__課題 1__: 調剤薬局事務の資格についての文章で、筆者が調剤薬局に勤める前にしていた仕事は何ですか。
__課題 2__: 調剤薬局事務の資格についての文章にある「採用する側としてはせいぜい、「ないよりはあった方がいいかな」程度です。」という一文を英語に訳してください。
__課題 3__: 調剤薬局事務の資格についての文章を、最後の一文のあとから書き継いでください。

__抜粋本文__:
========================================

結論から言いますと、私は「資格取った方がいい派」です。
ただし資格を取得する目的がはっきりしている場合に限ります。

「なんとなく資格を持っておきたい」というだけであれば、調剤薬局事務はあまりおすすめしません。

理由について詳しく述べる前に、まずは私個人の経歴について少しだけ触れさせていただきます。

すすたけの経歴

2018年まで、とあるドラッグストアチェーン併設の調剤薬局で2年ほど働いており、一時は事務の身でありながら薬局長(薬局責任者)まで務めさせていただいておりました。

ですが、先に断っておきますと、私自身は調剤薬局事務の資格を持っておりません。

その代わりと言いますか、前職が総合病院の事務だったため、調剤薬局に勤める以前から医療事務管理士©という資格を所持しておりました。

医療事務は主に病院やクリニックなどで働く場合の資格なので、調剤薬局事務とはカバーする分野がちょっと違います。

ただし、保険診療の基本的な知識や処方せんの読み方、レセプト(診療報酬明細書)による請求の仕組みなど、必要な知識としては調剤薬局事務と共通する部分も多いため、それほど抵抗なく仕事を始めることができました。

「資格を取ると有利!」ってほんと?

就職活動にはそこまで有利にならない

よく通信講座の説明などでは、「資格を持っていれば就職に有利!」と言われることが多いですが、実際はそうでもないです。

医療事務の求人にも言えることですが、募集に際して資格を必須としているところはほとんどありません。
採用する側としてはせいぜい、「ないよりはあった方がいいかな」程度です。

私も自身の薬局に限らず、仕事でいろいろな調剤薬局を回る機会がありましたが、調剤薬局事務の資格を取った上で就職したという方にはあまり会ったことがありません。
勤め始めた年代にもよりますが、薬局に入ってから業務を覚えたという方が大半でした。

最近は調剤薬局事務の人気・知名度が上がってきたので、資格を持った方も増えてはいますが、募集する側の実態を見た立場としては、さほど重要視していないのが正直なところです。

資格手当が付く職場は多くない

これも資格を紹介するサイトなどで「資格手当が付く」「給料で優遇」といった記載をたまに見かけるのですが、あまり期待しない方が良いですね。

調剤薬局事務の資格は、国家資格でも必須資格でもありませんので、わざわざ資格手当を設けている薬局の方が少数だと思います。

========================================

__抽出データ__:
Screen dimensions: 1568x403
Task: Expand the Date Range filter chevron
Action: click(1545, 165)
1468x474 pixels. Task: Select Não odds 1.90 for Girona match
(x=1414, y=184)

========================================

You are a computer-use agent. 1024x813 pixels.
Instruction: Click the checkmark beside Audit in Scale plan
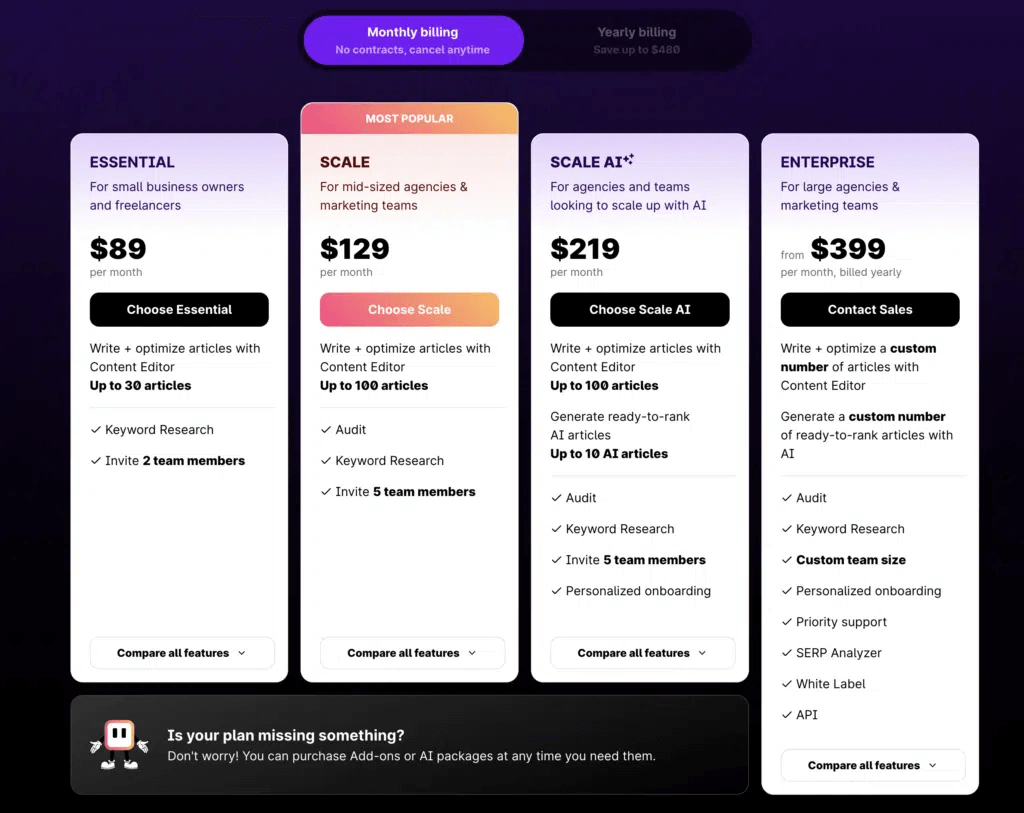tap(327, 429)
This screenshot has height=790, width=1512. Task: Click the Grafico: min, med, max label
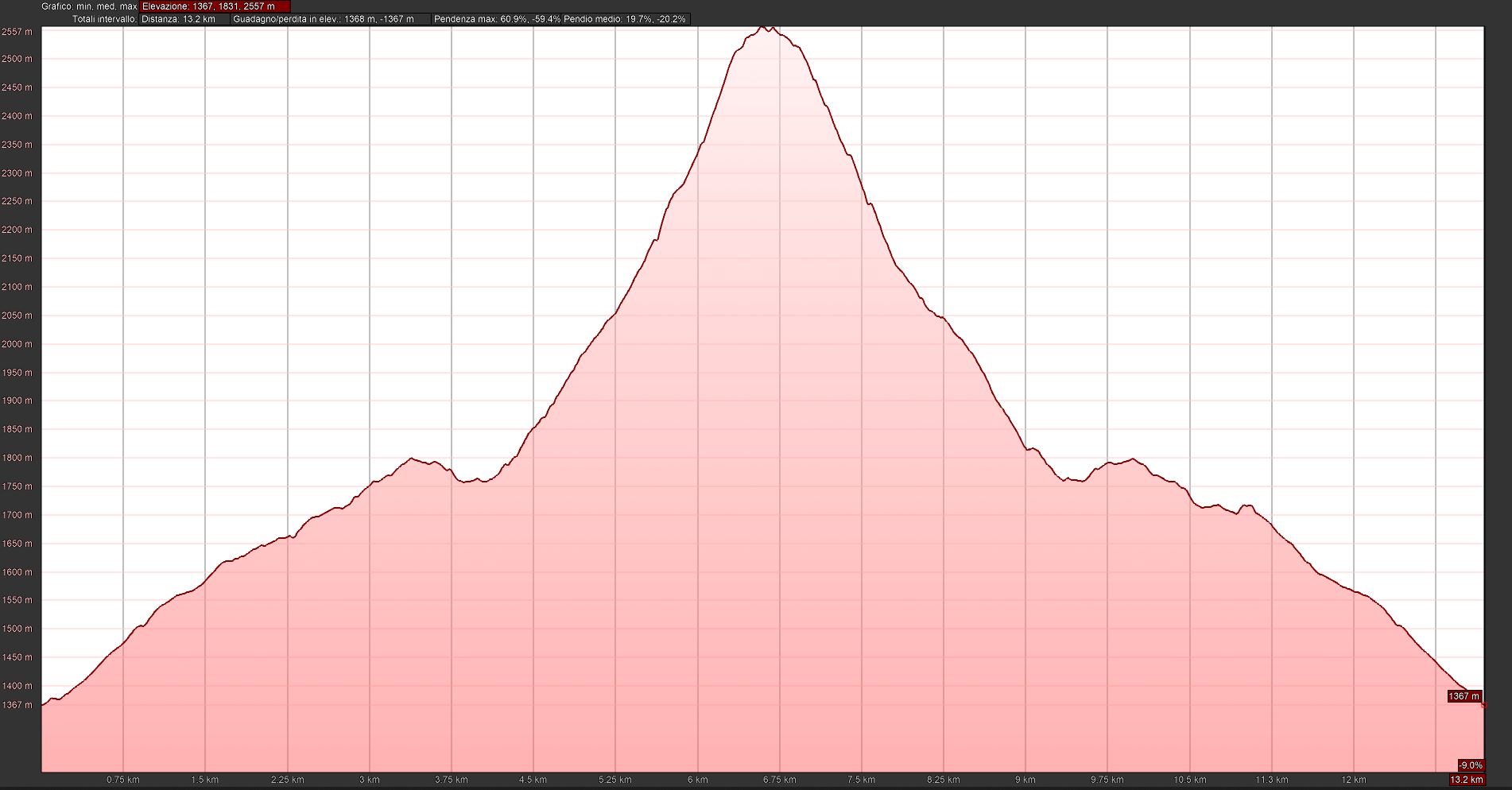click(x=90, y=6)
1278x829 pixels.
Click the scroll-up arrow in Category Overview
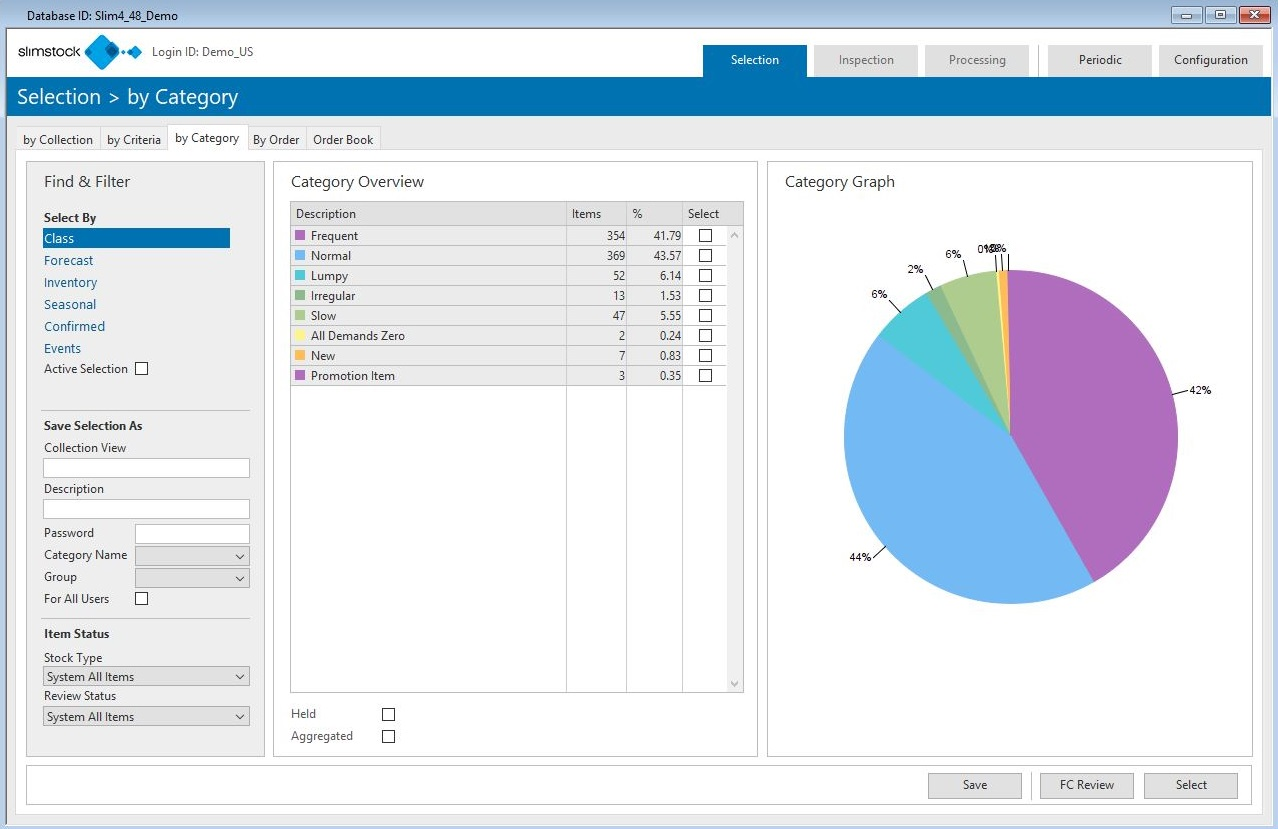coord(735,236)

========================================

__解答欄 1__: 総合病院の事務です。

__解答欄 2__: For the people doing the hiring, it's at most a matter of "it's probably better to have it than not."

__解答欄 3__:
医療事務の場合はちらほら見かけますが、調剤薬局だと大手以外はあまり給与に反映されないことの方が多いです。

仮に手当が付いたとしても少額ですし、そもそも調剤事務の給与自体があまり高くないので、それ目当てで取得するほどのものでもないかと思います。

それでも資格を取った方が良いと思う訳

ここまであまりメリットがないような書き方をしておいて何だと思われるかも知れませんが、冒頭で述べた通り、私としては調剤薬局事務を目指すのであれば資格は取っておいたほうが良いと思います。

理由は「就職するときに有利」だからではなく、「就職してから絶対に役に立つ」から

調剤薬局事務は一般的な事務職に比べて、かなり専門的な知識が必要です。

それも仕事をしながら少しずつ覚えれば良いというのではなく、基礎知識として絶対に知っておかなければいけないことが非常に多いのが特徴です。

2、3ヵ月で簡単に取れる資格なんて言われますが、いざ仕事を始めてゼロの状態から独学で覚えようとすると、正直かなり大変です。

未経験の方が調剤薬局で働く場合、最初のうちは通常業務やレセコンの操作方法などを覚えるだけでも大変だと思います。
そんな中で医療保険の種類、調剤報酬の仕組み、 処方せんの読み方、 薬の種類、レセプトの書き方とルール等々……全て仕事をしながらひとつひとつ覚えるとなると初歩の段階で大抵の人はパンクします。

きちんとしたマニュアルがあったり研修があったりする薬局の方が少ないですし、 薬局に入って医療保険の基礎すら知らないようだとはっきり言って仕事になりません。

資格は履歴書に書くためだけにあるのではなく、正しい専門知識を持っているという「証明」になるものです。
どうせ勉強しなければいけないのなら、ちゃんと「資格」として持っておいた方が、将来のためにもなりますし、信頼も得やすいと思います。

まとめ

「なんとなく資格を持ってると有利かな?」という程度で調剤薬局事務の資格を選ぶのであれば、正直メリットは少ないです。
似たような資格であれば医療事務の方が働ける場も多いですし、取得する価値も高くおすすめです。

ただ、「薬局に勤めたい」という気持ちがある程度固まっているのなら、絶対に取っておいて損はないと思います。
新しくお仕事を始める際、基礎的な知識があるか・ないかによって、スタートが全く違います。

調剤薬局でのお仕事自体に興味を持っているのであれば、ぜひチャレンジしてみて欲しいと思います。